Secondo l'accusa, avrebbe riferito che, durante l’udienza disciplinare del 25 luglio 2023, Fascetto Sivillo avrebbe reso dichiarazioni ritenute offensive nei confronti di altri magistrati, a causa delle quali la Sezione avrebbe deciso di applicare la sanzione più grave – la perdita di un anno di anzianità – invece della censura, proposta dalla stessa Natoli. Nella sua memoria Natoli raccontava di averla incontrata dopo aver ricevuto più volte pressioni da amici comuni, che la descrivevano come «gravemente malata» e convinta vittima di complotti.

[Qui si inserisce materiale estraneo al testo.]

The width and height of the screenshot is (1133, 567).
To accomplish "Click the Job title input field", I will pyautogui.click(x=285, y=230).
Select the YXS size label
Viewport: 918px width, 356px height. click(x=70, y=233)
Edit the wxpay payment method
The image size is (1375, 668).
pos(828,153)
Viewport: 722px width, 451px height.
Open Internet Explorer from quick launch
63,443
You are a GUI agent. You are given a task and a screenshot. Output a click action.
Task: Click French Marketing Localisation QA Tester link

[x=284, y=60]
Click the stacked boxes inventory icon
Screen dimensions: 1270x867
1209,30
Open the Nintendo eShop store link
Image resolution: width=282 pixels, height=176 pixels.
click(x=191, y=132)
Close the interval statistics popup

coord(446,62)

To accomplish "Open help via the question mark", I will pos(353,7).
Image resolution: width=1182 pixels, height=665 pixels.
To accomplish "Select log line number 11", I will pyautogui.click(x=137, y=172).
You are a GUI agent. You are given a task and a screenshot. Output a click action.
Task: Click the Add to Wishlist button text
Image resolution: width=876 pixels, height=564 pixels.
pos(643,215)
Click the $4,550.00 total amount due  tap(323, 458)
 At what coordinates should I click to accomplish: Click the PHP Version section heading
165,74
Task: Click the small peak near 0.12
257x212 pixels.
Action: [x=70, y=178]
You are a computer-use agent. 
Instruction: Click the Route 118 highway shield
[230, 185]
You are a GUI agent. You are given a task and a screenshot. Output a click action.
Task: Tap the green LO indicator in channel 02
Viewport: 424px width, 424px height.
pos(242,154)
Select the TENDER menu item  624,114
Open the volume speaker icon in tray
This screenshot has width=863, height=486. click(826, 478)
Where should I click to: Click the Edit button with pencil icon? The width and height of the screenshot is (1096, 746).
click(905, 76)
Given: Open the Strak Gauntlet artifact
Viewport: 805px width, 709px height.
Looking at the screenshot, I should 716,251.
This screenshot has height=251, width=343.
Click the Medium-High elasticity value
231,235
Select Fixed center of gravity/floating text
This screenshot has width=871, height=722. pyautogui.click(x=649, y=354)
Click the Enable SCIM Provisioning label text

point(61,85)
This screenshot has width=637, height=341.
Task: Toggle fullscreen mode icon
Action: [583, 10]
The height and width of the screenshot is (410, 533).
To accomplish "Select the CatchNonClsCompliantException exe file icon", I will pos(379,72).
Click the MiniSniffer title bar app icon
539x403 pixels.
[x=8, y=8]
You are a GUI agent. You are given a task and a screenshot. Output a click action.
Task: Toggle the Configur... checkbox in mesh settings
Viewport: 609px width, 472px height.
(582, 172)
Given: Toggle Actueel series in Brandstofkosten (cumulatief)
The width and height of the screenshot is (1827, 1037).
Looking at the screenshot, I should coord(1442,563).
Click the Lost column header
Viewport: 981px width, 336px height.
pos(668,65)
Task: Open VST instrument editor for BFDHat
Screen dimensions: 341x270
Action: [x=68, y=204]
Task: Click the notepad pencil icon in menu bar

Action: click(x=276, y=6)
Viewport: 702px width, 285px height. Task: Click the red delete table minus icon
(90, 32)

Dopo aver tentato di evitarla più volte, avrebbe accettato l’incontro solo per «motivi umanitari», a patto che avvenisse alla presenza di altri.
Alla data dell’incontro non c’era alcun procedimento disciplinare pendente. L’unico intento, aveva spiegato l’ex laica, dimessasi qualche mese fa dopo essere stata sospesa dal plenum, era quello di «parlarle “con il cuore in mano” per convincerla che i suoi guai non erano dovuti a complotti correntizi, bensì essenzialmente frutto dei suoi censurabili comportamenti». In quell’occasione, aveva spiegato, non avrebbe rivelato contenuti reali della camera di consiglio. Le frasi incriminate sarebbero state pronunciate
«solo per tentare di calmare la dottoressa Fascetto, per rabbonirla e per creare una apparente vicinanza e complicità», ma «mai ho raccontato ciò che realmente è accaduto». Si trattava, pertanto, a suo dire, di una mossa strategica: la camera di consiglio si era svolta immediatamente dopo le «gravi e deliranti propalazioni della dottoressa Fascetto Sivillo» contro alcuni magistrati del suo ufficio, il che rende impossibile che fosse già stata presa una decisione prima dell’udienza. Per questo motivo, ciò che lei stessa ha riferito in privato a Fascetto, compresa la presunta «iniziale determinazione di applicare la censura», non potrebbe, secondo la sua difesa, corrispondere alla realtà. Lo stesso varrebbe per le frasi che le vengono contestate nel capo d’imputazione, in cui si parla del suo presunto ruolo nell’ «avere convinto i componenti della predetta sezione ad irrogare (…) la sanzione disciplinare della censura in luogo di altre più gravi»: affermazioni che, aveva ribadito, «non possono corrispondere, per le stesse ragioni, a quanto realmente accaduto». Se davvero i membri della Sezione avessero preso una decisione prima di quel momento – come suggerirebbero le sue parole, se prese alla lettera – allora tutti avrebbero violato «i loro doveri e tale norma». Ma, aveva concluso, «ciò ovviamente non è avvenuto». La prima udienza è prevista il 15 settembre 2026.